* **To do**
Print out the data that follows exactly, character for character, apart from the pictures.

• • • •

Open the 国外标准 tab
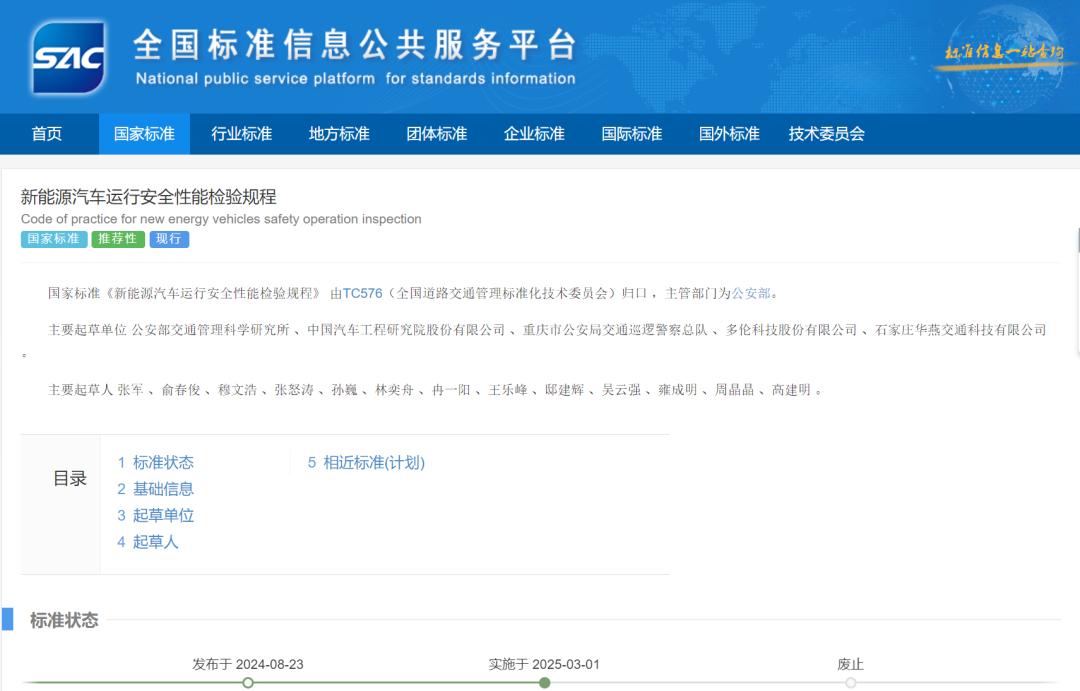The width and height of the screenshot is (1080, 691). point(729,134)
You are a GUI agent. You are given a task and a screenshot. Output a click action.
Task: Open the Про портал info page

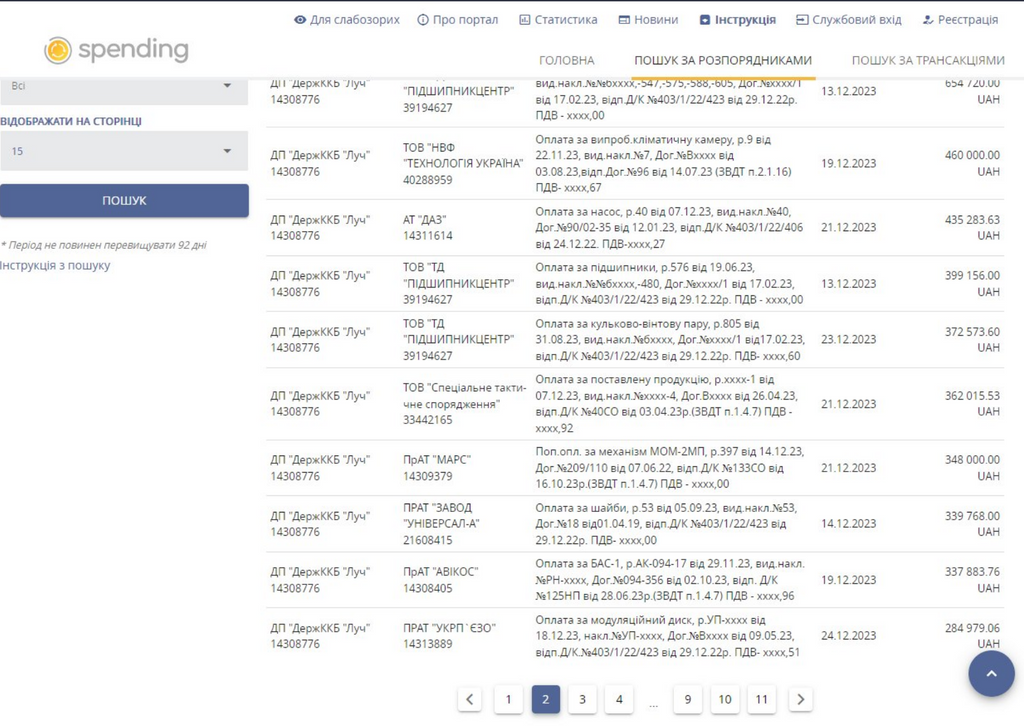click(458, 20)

• • • •

* **Exercise result**
Open the 国外标准 tab
The width and height of the screenshot is (1080, 691). point(729,134)
You are a GUI agent. You are given a task and a screenshot. Output a click action.
Task: Open the Про портал info page

click(458, 20)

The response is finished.